## TRY IT
Repeat only the stretch of lines below that runs from the line with "Sản phẩm (697, 126)" through the line with "Giới thiệu (1139, 9)", unaltered.

[Opening AVAILABLE DATA section]

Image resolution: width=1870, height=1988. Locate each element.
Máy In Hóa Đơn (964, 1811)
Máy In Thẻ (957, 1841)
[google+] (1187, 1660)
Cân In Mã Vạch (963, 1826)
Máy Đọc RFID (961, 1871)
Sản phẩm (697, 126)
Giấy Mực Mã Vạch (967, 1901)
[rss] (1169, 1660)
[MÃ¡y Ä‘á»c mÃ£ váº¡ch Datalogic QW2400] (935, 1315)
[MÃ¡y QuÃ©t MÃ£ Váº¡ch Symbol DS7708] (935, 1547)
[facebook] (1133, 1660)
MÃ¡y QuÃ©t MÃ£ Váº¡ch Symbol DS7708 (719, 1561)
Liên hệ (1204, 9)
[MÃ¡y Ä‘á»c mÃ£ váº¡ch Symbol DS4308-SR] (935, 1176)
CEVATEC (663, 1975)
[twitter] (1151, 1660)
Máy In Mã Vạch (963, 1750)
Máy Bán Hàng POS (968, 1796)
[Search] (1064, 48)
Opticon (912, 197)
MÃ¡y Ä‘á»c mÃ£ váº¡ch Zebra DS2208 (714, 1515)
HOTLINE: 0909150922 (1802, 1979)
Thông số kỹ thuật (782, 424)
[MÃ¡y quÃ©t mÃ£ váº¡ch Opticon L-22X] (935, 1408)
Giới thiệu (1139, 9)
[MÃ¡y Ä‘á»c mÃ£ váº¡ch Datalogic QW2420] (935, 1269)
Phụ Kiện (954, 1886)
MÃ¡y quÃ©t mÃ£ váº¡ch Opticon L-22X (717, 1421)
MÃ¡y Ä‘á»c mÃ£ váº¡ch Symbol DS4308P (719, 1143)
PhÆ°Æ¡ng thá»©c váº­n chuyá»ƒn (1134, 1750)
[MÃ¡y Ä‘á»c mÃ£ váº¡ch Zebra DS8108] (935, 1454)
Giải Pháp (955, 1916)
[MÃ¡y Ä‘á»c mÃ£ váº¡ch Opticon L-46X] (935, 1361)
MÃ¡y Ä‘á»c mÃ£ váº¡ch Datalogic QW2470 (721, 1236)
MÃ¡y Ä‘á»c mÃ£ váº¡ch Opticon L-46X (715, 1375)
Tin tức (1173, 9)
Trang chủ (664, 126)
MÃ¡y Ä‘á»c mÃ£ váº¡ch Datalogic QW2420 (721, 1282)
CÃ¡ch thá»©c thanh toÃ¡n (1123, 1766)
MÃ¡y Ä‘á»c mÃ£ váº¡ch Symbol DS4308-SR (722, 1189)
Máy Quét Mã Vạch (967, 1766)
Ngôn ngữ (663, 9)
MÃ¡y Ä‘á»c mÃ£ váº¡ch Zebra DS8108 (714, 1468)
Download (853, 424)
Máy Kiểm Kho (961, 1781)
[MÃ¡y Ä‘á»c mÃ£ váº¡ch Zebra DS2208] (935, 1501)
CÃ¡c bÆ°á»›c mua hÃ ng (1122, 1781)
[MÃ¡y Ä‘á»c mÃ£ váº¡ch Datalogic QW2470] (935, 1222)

[Closing AVAILABLE DATA section]

## RESPONSE BOX
Sản phẩm (697, 126)
Giấy Mực Mã Vạch (967, 1901)
[rss] (1169, 1660)
[MÃ¡y Ä‘á»c mÃ£ váº¡ch Datalogic QW2400] (935, 1315)
[MÃ¡y QuÃ©t MÃ£ Váº¡ch Symbol DS7708] (935, 1547)
[facebook] (1133, 1660)
MÃ¡y QuÃ©t MÃ£ Váº¡ch Symbol DS7708 (719, 1561)
Liên hệ (1204, 9)
[MÃ¡y Ä‘á»c mÃ£ váº¡ch Symbol DS4308-SR] (935, 1176)
CEVATEC (663, 1975)
[twitter] (1151, 1660)
Máy In Mã Vạch (963, 1750)
Máy Bán Hàng POS (968, 1796)
[Search] (1064, 48)
Opticon (912, 197)
MÃ¡y Ä‘á»c mÃ£ váº¡ch Zebra DS2208 (714, 1515)
HOTLINE: 0909150922 (1802, 1979)
Thông số kỹ thuật (782, 424)
[MÃ¡y quÃ©t mÃ£ váº¡ch Opticon L-22X] (935, 1408)
Giới thiệu (1139, 9)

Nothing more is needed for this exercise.